Experimental Results

InstructTable achieves SOTA or near-SOTA performance on FinTabNet, PubTabNet, MUSTARD, and BCDSTab (structure-only TEDS up to 99.2% on FinTabNet, surpassing all VCTSR and VLM baselines with fewer parameters in most cases). On MUSTARD, the approach outperforms SPRINT by 10.11% and Gemini 2.5 Pro by 1.65% in TEDS. For long and dense tables in BCDSTab, InstructTable, when augmented with TME-generated data, surpasses models such as MinerU2.5 and DeepSeek-OCR.

Ablation studies on instruction pre-training and TME augmentation show additive and synergistic improvements in S-TEDS and TEDS, confirming the efficacy of both architectural and data-centric innovations. Removing any single instruction group diminishes overall performance, with the generic structure instruction being most critical.

Qualitative analyses show superior prediction fidelity, especially in capturing complex merge patterns and mitigating over-segmentation errors. Figure 7

Figure 7: Visual comparison of output predictions from MinerU2.5, Gemini 2.5 Pro, and InstructTable on complex BCDSTab samples. Error regions are highlighted, evidencing InstructTable's superior localization and structure recognition.

Figure 8

Figure 8: Further visual comparison on BCDSTab, reinforcing the error reduction of InstructTable in challenging scenarios.
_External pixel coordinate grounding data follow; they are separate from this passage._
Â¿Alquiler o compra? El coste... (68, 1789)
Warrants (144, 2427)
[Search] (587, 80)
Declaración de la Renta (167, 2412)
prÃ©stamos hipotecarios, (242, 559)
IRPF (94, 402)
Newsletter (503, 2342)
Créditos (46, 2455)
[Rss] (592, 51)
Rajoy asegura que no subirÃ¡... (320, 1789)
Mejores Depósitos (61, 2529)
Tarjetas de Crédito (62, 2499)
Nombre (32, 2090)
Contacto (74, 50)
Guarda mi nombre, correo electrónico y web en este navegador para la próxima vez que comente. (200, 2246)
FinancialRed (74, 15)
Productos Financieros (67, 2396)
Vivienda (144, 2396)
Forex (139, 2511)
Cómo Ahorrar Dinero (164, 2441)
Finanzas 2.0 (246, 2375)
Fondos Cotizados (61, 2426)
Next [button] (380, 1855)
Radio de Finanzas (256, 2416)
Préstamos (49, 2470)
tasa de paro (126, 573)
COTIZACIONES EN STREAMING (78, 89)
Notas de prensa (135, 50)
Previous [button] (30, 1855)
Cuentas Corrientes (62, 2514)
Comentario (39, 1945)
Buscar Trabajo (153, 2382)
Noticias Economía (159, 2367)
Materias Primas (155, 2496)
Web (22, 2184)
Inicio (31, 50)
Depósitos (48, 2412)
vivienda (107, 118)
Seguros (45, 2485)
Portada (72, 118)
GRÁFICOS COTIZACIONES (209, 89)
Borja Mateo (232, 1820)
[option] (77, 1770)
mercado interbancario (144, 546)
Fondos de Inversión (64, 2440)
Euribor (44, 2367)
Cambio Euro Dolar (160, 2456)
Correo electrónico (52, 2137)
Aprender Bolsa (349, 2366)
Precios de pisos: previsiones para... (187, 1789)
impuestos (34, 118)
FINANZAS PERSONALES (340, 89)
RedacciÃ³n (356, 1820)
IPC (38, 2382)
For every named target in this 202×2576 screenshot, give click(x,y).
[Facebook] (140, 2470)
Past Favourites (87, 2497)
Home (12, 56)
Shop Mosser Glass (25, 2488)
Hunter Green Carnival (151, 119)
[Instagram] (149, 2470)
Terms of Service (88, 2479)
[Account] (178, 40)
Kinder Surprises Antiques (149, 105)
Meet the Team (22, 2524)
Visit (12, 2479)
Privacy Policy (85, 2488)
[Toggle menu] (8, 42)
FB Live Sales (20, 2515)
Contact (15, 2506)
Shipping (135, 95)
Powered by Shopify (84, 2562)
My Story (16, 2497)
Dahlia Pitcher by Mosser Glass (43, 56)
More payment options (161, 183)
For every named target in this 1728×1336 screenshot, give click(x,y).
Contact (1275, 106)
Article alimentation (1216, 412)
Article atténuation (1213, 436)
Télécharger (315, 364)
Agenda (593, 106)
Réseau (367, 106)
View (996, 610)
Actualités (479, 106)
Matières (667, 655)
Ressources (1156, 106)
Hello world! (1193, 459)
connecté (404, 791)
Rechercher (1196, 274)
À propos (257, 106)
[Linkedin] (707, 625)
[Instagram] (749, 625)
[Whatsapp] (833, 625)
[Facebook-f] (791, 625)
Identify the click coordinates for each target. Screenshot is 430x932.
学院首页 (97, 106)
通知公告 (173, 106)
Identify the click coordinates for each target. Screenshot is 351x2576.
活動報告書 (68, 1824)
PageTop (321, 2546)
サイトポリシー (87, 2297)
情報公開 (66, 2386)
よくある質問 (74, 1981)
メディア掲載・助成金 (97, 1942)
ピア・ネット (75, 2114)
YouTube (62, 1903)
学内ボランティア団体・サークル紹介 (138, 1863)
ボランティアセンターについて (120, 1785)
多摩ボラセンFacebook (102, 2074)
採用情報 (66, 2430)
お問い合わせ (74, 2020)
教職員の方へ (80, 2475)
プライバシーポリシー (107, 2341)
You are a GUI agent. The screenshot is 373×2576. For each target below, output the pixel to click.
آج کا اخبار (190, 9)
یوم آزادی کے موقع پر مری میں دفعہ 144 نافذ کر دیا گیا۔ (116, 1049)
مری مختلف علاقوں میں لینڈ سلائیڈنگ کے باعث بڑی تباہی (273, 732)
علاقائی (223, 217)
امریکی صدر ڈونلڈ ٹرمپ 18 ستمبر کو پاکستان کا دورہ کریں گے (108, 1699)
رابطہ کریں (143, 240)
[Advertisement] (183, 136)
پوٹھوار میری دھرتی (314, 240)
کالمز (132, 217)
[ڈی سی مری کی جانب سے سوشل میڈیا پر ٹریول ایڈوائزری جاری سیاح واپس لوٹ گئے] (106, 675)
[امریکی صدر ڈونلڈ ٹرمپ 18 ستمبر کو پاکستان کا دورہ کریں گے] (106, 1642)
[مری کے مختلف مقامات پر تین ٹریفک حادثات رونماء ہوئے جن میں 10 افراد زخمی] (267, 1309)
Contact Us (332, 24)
Theoretical and Practical Implications

This work demonstrates that explicit instruction-guided modulation within multimodal models bridges the observable gap between vision-only and vision-LLMs in fine-grained tabular understanding. The flexibility of TME enables lifelong data expansion, facilitating domain-adaptive training without template-induced bias, and establishes a testbed for extreme table scenarios via BCDSTab. The comprehensive framework—combining architectural innovation, supervision design, and data curation—offers a paradigm adaptable to other complex structured object recognition tasks.

Anticipated future developments include extending instruction-based control to retrieval-augmented or interactive document understanding systems and leveraging instruction-based alignment for better generalization and cross-lingual transfer in low-resource tabular settings.

Conclusion

InstructTable embodies an effective synthesis of instruction-driven joint modeling and scalable, authentic synthetic data augmentation. The model closes the gap between semantic comprehension and visual alignment, addressing limitations of legacy TSR and VLM approaches. Extensive benchmarks and ablations solidify its status as a robust foundation for complex table structure recognition tasks. Both the model and the BCDSTab benchmark catalyze future research in vision-language parsing under resource and scenario diversity constraints.